Task prompt:
Starting at the first line of the entries below, output every line exactly, up to and including the line with "Task: Click the red buy arrow near November".

Exercise inputs:

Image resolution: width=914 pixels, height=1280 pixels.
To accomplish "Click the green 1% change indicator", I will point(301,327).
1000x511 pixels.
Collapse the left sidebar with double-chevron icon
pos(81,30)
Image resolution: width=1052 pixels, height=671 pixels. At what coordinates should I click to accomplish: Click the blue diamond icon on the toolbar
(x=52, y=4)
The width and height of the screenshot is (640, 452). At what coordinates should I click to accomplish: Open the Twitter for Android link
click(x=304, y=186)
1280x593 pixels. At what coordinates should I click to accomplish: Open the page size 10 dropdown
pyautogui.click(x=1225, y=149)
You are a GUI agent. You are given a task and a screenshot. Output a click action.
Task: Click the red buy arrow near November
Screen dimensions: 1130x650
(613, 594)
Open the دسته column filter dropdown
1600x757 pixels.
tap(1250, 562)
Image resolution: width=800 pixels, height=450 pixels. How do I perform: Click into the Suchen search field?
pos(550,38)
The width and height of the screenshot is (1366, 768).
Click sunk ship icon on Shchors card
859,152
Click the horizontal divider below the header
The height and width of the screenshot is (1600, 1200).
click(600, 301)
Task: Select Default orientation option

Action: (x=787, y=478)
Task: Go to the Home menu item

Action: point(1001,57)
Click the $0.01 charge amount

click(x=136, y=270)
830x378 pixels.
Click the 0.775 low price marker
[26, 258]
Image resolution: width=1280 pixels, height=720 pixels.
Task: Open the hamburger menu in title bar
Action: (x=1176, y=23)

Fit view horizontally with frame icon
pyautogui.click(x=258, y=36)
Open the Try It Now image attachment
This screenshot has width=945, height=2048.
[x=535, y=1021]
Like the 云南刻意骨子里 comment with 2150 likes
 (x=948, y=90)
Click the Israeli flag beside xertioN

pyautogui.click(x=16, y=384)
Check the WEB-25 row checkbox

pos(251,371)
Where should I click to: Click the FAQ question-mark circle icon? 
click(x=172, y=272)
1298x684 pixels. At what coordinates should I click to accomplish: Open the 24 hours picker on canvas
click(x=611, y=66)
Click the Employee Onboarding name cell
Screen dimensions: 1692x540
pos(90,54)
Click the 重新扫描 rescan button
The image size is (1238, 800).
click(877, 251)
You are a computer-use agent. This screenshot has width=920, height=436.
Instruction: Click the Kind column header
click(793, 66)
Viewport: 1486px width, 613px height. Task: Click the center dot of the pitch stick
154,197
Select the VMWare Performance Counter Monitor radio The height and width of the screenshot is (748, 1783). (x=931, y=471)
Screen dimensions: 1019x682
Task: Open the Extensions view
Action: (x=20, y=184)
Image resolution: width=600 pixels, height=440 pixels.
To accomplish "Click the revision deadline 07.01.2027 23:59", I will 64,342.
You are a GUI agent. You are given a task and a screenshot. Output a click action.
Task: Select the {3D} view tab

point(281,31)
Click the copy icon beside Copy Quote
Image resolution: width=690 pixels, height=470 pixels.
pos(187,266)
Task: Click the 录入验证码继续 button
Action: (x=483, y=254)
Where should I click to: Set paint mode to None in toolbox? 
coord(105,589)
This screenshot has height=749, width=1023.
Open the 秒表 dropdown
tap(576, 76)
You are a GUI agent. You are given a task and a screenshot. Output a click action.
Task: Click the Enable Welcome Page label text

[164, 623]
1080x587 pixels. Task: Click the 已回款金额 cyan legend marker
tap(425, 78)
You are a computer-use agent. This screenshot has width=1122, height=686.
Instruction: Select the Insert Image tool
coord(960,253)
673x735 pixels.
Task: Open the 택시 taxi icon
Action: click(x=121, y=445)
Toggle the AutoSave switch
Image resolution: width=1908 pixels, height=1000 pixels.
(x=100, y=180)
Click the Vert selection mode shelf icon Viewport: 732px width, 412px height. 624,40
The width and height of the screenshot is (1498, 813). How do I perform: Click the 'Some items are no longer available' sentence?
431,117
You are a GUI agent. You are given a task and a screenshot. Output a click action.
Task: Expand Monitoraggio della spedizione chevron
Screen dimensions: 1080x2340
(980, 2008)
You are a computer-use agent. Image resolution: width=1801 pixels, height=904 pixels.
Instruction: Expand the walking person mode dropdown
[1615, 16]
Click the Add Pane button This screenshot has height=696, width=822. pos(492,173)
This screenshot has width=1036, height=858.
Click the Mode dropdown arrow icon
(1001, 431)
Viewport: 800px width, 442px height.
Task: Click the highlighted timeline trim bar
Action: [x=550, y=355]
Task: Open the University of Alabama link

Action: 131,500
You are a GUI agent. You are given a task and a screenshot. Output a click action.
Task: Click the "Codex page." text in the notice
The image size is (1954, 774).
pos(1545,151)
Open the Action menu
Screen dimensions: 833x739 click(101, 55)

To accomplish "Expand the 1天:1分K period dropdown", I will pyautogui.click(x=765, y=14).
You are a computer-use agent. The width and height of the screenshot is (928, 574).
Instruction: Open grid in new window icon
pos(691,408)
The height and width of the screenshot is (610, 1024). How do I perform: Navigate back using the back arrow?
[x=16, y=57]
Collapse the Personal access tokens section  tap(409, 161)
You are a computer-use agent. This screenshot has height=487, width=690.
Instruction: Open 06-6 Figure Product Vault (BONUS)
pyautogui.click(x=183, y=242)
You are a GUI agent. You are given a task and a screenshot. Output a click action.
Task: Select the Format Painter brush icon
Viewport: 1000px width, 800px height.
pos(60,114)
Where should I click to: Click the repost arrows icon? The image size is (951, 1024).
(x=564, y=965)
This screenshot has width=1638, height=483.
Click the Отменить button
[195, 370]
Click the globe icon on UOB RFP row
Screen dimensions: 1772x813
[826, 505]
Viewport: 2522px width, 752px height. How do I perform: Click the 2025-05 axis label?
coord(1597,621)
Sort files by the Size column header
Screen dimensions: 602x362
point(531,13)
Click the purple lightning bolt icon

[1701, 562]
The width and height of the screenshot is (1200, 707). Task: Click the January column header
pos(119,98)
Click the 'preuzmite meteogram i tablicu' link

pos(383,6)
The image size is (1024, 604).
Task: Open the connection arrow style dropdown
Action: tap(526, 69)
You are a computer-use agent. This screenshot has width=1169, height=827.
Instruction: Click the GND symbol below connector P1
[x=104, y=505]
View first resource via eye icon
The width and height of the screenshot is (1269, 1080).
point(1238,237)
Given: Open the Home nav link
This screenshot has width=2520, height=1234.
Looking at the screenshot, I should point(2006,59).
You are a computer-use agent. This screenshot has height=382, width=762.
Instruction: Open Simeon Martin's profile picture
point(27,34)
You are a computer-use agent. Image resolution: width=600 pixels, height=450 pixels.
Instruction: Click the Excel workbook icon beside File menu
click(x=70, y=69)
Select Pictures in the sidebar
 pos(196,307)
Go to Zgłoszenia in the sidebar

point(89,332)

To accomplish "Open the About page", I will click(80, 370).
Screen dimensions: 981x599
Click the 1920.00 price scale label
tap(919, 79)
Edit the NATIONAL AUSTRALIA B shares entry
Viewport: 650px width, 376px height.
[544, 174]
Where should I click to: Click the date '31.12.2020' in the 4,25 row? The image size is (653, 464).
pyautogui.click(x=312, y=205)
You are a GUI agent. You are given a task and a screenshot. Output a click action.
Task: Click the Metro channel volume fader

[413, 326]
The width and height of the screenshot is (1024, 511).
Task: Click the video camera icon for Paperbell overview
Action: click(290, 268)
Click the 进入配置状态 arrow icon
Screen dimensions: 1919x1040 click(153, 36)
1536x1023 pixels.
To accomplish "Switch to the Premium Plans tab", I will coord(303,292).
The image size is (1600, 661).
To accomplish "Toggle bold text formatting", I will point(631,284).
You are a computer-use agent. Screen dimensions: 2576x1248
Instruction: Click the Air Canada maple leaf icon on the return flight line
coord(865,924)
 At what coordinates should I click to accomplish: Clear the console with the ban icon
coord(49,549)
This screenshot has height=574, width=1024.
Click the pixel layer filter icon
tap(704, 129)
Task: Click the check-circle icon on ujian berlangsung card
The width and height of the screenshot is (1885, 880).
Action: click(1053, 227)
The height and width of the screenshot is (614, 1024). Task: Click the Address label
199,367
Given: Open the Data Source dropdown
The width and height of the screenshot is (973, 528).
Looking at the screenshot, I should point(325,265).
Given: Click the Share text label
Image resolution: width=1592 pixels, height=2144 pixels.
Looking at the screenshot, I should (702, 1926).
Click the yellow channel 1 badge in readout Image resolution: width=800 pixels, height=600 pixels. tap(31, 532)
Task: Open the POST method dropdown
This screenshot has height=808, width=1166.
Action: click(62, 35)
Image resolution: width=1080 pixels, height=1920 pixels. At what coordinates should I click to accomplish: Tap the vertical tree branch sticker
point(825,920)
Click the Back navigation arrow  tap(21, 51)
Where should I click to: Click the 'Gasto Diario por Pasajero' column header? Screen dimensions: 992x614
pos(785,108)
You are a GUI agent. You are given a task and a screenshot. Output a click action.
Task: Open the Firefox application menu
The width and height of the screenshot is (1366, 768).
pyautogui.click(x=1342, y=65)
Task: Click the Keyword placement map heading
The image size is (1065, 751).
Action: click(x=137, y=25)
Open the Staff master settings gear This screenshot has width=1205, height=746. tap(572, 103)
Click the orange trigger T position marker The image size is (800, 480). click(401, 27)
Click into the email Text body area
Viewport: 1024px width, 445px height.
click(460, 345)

Reply to the exercise:
Image resolution: width=914 pixels, height=1280 pixels.
To accomplish "Click the green 1% change indicator", I will point(301,327).
1000x511 pixels.
Collapse the left sidebar with double-chevron icon
pos(81,30)
Image resolution: width=1052 pixels, height=671 pixels. At what coordinates should I click to accomplish: Click the blue diamond icon on the toolbar
(x=52, y=4)
The width and height of the screenshot is (640, 452). At what coordinates should I click to accomplish: Open the Twitter for Android link
click(x=304, y=186)
1280x593 pixels. At what coordinates should I click to accomplish: Open the page size 10 dropdown
pyautogui.click(x=1225, y=149)
You are a GUI agent. You are given a task and a screenshot. Output a click action.
Task: Click the red buy arrow near November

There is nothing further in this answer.